__Work instructions__:
The lines from the start of the data through the line with "Task: Click the Columns shelf icon" are to be returned verbatim; all later lines are to be omitted.

*** Data for the task ***

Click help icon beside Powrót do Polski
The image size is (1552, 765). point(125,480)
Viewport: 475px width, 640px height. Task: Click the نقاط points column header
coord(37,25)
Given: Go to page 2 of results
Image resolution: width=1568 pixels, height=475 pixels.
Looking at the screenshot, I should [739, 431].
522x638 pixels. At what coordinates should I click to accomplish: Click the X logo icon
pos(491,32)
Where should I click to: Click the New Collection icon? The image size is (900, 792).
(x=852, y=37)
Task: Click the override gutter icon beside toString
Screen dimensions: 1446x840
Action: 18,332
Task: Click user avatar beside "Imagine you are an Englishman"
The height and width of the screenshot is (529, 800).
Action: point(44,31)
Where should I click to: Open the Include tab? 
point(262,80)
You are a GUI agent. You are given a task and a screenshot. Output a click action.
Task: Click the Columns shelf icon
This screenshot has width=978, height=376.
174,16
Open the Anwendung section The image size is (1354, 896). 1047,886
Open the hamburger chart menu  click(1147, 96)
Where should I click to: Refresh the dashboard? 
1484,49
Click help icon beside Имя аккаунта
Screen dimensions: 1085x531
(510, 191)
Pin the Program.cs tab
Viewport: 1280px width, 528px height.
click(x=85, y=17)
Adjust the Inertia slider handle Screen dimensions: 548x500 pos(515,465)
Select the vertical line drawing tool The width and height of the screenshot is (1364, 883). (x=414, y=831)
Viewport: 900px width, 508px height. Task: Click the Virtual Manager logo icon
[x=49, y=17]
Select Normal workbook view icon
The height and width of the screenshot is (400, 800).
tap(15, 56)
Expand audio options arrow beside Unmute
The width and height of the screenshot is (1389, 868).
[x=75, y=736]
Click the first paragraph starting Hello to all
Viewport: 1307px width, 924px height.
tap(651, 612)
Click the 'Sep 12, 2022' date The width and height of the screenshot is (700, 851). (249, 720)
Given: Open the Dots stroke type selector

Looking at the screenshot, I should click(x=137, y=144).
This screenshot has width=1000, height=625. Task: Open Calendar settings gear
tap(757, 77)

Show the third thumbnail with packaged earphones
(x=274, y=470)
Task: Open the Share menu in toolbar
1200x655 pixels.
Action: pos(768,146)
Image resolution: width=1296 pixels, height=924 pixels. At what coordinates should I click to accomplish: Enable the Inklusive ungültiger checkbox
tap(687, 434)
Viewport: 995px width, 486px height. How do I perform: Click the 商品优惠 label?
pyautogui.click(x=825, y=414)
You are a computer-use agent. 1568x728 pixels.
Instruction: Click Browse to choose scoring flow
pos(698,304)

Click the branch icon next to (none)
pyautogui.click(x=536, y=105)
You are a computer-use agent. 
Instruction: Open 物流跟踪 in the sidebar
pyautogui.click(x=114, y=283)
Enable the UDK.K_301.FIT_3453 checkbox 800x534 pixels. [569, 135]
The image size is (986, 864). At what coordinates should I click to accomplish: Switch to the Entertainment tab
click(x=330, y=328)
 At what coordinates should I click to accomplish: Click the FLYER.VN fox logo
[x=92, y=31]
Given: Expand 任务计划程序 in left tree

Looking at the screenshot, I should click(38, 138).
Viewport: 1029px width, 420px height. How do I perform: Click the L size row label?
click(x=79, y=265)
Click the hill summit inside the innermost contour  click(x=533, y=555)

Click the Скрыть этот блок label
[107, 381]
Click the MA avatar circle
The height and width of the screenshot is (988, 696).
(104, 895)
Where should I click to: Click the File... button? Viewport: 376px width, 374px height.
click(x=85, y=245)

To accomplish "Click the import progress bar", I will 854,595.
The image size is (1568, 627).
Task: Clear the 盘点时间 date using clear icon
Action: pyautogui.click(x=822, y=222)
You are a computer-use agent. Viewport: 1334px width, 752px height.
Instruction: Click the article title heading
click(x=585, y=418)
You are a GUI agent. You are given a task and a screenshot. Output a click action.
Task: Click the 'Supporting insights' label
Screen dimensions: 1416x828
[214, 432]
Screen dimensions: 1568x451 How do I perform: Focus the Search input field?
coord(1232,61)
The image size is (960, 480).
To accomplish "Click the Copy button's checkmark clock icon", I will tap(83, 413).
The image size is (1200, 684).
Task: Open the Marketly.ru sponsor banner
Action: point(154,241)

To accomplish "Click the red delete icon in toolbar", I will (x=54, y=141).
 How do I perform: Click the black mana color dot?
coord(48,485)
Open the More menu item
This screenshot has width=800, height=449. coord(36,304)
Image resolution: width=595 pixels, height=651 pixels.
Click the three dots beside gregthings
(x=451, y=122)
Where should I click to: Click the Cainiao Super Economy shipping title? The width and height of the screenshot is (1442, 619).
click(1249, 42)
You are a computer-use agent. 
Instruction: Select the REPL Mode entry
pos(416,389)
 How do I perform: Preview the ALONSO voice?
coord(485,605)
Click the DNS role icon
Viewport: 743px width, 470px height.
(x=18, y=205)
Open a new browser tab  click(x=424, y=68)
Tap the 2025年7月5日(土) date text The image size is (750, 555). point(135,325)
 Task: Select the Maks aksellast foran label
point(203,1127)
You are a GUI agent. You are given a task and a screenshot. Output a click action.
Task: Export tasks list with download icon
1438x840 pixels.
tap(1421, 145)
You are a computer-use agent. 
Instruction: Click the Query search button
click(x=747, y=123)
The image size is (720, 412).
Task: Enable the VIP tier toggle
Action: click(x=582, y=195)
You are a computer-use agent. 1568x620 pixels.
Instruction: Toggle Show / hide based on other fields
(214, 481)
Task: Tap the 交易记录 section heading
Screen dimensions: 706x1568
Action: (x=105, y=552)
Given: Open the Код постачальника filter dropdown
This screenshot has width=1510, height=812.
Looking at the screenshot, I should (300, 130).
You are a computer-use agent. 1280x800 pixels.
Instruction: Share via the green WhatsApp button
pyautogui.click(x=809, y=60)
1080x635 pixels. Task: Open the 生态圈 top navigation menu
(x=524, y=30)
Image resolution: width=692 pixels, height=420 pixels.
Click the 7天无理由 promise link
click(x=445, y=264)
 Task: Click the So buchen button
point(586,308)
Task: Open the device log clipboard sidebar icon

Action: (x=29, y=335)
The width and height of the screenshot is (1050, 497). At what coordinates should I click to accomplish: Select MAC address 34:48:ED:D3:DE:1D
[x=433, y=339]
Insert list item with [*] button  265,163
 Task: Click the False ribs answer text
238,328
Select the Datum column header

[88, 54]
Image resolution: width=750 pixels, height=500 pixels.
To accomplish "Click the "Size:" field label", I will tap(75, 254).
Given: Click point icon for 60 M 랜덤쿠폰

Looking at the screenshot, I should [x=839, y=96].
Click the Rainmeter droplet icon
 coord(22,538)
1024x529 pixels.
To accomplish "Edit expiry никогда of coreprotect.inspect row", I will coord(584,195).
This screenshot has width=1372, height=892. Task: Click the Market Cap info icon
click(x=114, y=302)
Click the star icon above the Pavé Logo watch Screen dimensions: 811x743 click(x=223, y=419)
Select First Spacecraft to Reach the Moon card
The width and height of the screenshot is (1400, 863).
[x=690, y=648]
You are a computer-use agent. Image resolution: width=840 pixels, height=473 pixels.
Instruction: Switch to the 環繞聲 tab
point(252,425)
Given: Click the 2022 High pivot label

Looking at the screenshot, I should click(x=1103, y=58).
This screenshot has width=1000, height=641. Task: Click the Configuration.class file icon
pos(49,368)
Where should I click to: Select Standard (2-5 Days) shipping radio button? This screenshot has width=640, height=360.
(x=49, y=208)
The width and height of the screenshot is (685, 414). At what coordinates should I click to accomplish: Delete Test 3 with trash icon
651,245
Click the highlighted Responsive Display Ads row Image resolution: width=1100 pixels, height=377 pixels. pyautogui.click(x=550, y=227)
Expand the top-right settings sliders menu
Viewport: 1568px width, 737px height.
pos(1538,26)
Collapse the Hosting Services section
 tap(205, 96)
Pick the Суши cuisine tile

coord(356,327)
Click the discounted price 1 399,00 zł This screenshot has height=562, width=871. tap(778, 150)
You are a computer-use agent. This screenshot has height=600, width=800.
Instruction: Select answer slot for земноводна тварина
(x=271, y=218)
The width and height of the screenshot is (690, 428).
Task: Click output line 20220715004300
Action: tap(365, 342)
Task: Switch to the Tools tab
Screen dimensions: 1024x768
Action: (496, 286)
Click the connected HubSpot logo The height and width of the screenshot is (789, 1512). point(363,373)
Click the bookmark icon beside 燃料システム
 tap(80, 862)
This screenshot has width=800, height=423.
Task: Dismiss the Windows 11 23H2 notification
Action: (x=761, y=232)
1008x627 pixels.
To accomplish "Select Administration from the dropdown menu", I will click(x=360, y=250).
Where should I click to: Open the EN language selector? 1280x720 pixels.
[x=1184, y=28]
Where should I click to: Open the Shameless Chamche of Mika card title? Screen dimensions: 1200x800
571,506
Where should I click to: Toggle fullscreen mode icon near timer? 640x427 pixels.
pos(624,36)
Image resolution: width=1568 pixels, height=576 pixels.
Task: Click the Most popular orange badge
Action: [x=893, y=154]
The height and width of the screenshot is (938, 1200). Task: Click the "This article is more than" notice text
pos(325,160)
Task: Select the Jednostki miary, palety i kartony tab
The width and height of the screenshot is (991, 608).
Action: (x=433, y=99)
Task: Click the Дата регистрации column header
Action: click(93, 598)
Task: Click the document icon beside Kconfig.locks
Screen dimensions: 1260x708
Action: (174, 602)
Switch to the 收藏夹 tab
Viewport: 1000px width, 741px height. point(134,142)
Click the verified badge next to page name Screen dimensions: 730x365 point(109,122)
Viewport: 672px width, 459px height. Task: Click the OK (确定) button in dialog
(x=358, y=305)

*** End of Data for the task ***

__Solution for this exercise__:
Click help icon beside Powrót do Polski
The image size is (1552, 765). point(125,480)
Viewport: 475px width, 640px height. Task: Click the نقاط points column header
coord(37,25)
Given: Go to page 2 of results
Image resolution: width=1568 pixels, height=475 pixels.
Looking at the screenshot, I should [739, 431].
522x638 pixels. At what coordinates should I click to accomplish: Click the X logo icon
pos(491,32)
Where should I click to: Click the New Collection icon? The image size is (900, 792).
(x=852, y=37)
Task: Click the override gutter icon beside toString
Screen dimensions: 1446x840
Action: 18,332
Task: Click user avatar beside "Imagine you are an Englishman"
The height and width of the screenshot is (529, 800).
Action: point(44,31)
Where should I click to: Open the Include tab? 
point(262,80)
You are a GUI agent. You are given a task and a screenshot. Output a click action.
Task: Click the Columns shelf icon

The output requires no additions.